11.1: Notice and Wonder: Female Leads
Five students wanted to see how many children’s movies have female lead characters. They each took a sample of children’s movies, found the proportion of movies that had female lead characters, then used their results to simulate 100 additional samples. The table shows some of the findings based on the original sample and the simulations.
What do you notice? What do you wonder?
|student||number of movies used in the original random sample||estimated proportion||margin of error|
11.2: Finding a Job
Elena and Clare are each working on a project about how high school students are having trouble finding jobs. They each find the proportion of students without jobs from a random sample, then use a computer to do 1,000 simulations using the proportion they found and report the results.
Elena says, “The proportion of high school students without jobs is about 0.70 with a margin of error of 0.280.”
Clare says, “The proportion of high school students without jobs is about 0.74 with a margin of error of 0.138.”
- Both students reported the margin of error based on 2 standard deviations from their simulations. What are the mean and standard deviation each student found? For at least one student, show your reasoning.
- Clare and Elena try to figure out why Clare had such a smaller range of values in her report.
- First they consider the proportion they used in the simulations. Elena says, “My simulation used 0.7 as the proportion since I found that proportion in my original sample.” Clare says, “My simulation used 0.75 as the proportion since I found that proportion in my original sample.” The students used different proportions in their simulations. Do you think this is why Clare has a smaller margin of error?
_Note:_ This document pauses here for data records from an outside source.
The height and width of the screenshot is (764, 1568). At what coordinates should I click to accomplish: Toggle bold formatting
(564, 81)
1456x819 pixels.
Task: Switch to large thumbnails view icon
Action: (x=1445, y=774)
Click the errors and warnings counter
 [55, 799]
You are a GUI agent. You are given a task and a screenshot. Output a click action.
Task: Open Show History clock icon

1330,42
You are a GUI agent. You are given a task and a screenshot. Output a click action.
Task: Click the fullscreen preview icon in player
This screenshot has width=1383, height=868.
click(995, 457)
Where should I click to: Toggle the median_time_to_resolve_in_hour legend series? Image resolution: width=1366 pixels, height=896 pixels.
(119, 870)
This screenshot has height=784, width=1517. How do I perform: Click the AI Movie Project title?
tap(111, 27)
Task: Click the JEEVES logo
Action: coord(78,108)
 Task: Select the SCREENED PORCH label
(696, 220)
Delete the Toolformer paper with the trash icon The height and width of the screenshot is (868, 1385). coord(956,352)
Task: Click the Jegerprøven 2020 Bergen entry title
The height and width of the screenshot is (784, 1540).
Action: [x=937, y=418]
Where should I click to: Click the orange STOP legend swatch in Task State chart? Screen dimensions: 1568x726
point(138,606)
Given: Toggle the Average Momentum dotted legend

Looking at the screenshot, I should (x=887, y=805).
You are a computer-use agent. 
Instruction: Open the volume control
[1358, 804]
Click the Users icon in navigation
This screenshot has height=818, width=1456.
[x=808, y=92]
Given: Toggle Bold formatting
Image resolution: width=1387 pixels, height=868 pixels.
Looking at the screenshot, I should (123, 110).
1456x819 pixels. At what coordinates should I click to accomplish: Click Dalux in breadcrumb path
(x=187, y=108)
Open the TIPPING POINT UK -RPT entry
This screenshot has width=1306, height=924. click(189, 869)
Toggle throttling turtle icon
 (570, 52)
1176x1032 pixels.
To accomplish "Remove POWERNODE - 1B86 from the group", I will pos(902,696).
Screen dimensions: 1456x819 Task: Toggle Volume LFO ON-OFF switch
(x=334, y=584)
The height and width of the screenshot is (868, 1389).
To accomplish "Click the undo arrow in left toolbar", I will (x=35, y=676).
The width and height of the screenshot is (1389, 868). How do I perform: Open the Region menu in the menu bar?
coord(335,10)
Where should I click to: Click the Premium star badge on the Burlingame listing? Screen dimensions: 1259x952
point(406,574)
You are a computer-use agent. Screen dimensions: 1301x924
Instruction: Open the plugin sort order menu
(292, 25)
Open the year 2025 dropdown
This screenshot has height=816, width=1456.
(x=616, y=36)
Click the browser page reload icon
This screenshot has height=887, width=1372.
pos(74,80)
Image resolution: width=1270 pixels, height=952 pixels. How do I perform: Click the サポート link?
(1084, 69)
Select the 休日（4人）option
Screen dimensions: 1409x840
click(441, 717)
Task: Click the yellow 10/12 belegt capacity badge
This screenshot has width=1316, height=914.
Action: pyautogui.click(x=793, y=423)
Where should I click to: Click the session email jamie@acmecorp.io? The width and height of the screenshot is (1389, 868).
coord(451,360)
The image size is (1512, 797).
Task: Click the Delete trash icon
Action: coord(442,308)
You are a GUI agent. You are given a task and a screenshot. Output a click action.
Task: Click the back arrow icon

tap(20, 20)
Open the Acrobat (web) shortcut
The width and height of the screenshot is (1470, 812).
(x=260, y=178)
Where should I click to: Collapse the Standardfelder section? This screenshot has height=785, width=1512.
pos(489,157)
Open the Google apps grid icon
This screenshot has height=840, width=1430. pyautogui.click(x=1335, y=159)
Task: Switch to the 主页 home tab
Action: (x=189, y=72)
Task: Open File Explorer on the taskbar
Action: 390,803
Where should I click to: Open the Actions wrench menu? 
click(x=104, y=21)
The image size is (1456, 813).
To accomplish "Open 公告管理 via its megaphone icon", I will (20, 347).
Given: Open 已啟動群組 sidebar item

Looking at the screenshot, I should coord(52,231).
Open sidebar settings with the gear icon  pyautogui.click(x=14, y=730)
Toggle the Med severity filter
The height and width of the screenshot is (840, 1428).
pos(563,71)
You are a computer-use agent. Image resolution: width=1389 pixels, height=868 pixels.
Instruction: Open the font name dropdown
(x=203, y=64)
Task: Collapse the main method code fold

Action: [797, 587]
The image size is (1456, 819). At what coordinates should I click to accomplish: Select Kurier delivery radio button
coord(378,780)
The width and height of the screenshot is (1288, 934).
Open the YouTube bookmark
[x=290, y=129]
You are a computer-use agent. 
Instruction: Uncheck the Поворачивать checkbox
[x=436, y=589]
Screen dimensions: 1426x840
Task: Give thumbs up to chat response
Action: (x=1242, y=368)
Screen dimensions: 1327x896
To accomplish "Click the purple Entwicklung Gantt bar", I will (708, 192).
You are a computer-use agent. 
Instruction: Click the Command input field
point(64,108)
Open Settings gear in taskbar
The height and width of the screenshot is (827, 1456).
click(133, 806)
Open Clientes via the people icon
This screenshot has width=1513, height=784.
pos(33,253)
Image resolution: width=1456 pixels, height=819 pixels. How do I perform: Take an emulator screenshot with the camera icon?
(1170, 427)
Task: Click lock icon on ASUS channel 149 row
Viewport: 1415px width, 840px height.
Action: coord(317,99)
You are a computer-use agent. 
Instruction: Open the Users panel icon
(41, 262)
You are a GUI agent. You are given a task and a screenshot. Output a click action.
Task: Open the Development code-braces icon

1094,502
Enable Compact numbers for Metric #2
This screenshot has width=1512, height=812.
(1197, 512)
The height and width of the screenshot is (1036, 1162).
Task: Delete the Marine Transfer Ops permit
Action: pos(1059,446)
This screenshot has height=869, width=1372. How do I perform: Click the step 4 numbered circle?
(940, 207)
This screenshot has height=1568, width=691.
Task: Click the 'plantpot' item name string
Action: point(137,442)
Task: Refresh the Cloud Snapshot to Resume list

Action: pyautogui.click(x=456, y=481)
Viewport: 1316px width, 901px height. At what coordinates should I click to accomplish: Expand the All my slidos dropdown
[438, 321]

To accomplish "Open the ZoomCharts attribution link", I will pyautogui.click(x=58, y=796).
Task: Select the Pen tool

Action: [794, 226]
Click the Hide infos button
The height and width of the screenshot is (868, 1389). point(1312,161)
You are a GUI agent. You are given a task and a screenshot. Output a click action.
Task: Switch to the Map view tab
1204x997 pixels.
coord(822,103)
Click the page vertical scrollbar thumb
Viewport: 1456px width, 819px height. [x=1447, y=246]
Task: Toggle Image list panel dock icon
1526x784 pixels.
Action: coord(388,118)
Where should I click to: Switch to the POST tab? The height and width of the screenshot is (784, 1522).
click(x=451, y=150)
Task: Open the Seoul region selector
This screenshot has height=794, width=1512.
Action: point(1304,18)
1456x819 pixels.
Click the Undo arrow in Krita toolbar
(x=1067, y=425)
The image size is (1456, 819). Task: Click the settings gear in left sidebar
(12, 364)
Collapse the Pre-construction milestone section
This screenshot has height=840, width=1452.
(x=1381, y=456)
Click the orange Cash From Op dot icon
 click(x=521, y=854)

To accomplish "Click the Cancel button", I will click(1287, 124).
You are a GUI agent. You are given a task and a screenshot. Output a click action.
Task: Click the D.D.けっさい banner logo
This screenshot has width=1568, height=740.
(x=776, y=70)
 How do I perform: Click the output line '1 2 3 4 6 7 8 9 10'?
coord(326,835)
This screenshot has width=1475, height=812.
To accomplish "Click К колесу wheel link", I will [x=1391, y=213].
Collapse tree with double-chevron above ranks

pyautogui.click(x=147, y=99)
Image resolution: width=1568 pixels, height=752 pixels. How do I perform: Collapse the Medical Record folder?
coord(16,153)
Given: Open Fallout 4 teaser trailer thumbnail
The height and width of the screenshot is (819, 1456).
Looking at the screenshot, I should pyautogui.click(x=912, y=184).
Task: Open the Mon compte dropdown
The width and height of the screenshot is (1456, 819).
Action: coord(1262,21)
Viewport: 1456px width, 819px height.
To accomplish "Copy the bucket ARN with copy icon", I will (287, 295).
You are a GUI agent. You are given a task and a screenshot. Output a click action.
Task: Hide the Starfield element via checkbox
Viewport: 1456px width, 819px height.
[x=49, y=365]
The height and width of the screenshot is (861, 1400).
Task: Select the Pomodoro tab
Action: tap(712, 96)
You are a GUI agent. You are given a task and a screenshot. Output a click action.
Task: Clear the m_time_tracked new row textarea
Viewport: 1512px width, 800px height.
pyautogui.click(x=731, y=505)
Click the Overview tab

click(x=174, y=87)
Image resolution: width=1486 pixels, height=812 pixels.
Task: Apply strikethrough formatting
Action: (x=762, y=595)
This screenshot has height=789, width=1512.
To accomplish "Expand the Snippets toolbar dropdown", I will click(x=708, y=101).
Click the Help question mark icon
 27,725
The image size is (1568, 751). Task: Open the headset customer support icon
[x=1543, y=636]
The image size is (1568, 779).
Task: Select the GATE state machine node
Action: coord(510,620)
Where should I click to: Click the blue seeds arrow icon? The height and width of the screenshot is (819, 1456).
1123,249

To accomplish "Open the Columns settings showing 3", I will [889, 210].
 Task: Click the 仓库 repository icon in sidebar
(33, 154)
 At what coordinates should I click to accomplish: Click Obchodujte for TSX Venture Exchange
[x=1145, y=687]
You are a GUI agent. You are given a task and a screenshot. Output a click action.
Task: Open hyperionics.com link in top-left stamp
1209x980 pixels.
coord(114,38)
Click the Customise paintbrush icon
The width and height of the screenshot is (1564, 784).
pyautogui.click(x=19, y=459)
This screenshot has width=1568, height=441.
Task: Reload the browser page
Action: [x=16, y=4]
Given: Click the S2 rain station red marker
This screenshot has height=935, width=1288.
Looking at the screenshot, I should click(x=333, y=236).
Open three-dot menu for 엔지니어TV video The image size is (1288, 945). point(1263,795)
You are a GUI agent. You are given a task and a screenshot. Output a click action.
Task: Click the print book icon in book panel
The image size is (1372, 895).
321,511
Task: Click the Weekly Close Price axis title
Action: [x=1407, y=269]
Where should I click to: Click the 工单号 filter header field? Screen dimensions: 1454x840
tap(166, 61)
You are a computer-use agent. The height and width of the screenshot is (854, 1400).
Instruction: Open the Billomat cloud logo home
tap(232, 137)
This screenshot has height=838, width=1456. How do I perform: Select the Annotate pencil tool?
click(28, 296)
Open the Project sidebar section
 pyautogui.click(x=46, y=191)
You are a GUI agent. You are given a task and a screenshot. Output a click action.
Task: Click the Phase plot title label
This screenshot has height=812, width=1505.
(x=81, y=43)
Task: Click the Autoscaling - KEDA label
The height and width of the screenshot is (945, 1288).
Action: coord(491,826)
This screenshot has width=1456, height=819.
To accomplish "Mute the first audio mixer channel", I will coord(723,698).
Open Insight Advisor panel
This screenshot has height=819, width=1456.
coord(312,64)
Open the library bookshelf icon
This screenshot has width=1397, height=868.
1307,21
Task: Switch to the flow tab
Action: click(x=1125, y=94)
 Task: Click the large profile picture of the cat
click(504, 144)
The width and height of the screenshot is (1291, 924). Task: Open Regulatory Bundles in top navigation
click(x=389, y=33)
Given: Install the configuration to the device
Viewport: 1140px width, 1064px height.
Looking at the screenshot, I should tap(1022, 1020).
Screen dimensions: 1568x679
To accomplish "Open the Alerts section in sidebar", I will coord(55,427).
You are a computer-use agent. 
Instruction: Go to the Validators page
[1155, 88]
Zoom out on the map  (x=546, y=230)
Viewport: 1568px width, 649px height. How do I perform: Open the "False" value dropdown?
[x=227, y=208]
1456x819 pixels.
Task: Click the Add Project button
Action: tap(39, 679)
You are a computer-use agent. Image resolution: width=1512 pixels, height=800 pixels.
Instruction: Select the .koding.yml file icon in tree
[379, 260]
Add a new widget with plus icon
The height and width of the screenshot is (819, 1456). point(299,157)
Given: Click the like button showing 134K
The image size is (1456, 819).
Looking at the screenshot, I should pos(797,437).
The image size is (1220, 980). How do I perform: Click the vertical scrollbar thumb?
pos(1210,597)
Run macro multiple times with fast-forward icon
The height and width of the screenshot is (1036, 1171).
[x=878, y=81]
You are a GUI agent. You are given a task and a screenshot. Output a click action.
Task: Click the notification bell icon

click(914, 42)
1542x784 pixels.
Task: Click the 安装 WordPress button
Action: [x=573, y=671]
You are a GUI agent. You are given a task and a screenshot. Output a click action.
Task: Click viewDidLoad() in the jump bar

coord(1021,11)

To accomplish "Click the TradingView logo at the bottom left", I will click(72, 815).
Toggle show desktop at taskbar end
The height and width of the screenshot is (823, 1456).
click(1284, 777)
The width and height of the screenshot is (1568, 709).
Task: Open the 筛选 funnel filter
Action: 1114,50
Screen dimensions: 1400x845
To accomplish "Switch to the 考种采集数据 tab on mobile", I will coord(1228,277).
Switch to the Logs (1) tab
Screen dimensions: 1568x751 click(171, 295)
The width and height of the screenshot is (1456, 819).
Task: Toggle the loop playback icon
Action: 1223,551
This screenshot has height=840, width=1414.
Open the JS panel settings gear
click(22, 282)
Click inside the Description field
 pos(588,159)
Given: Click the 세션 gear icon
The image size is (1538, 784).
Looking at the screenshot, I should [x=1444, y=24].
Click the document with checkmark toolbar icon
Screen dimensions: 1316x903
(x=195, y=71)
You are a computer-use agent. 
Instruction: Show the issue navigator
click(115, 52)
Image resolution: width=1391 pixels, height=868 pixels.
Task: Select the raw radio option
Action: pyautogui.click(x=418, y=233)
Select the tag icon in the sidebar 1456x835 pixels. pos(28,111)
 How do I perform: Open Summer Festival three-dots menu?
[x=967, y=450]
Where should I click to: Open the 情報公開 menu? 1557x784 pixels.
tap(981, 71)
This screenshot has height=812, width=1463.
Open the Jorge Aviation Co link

Explain your reasoning.
- They look for more differences in their initial sample and discover than Elena surveyed 10 people in her initial sample and Clare surveyed 40 people. Do you think this is why Clare has a smaller margin of error? Explain your reasoning.
Cut a sheet of paper into enough slips for each student in the class to get one. On each of the slips you cut, write “Yes” if you spend at least 5 hours intentionally exercising each week, otherwise write “No” on each of the slips. Put one of your paper slips in each student’s bag, including your own.
After all the slips are distributed for all the students, return to your bag. Your teacher gave your group a number of slips to draw for each sample. Draw a sample and record the proportion of the slips that say “Yes.” Return the slips to the bag and repeat the process until you have 10 sample proportions from 10 samples. Share your results with the group so that each person has 50 sample proportions to work with.
- Use your 50 sample proportions to report an estimate and associated margin of error for the class. Explain or show your reasoning.
- Compare the standard deviations of the 50 sample proportions for each of the different groups. Is there a connection to the number of slips chosen in each sample?
Here is a table of standard deviations that were obtained when repeatedly sampling from a population where the proportion of “Yes” slips was 0.4.
|sample size||standard deviation|
Estimate the standard deviation for a sample size of 500.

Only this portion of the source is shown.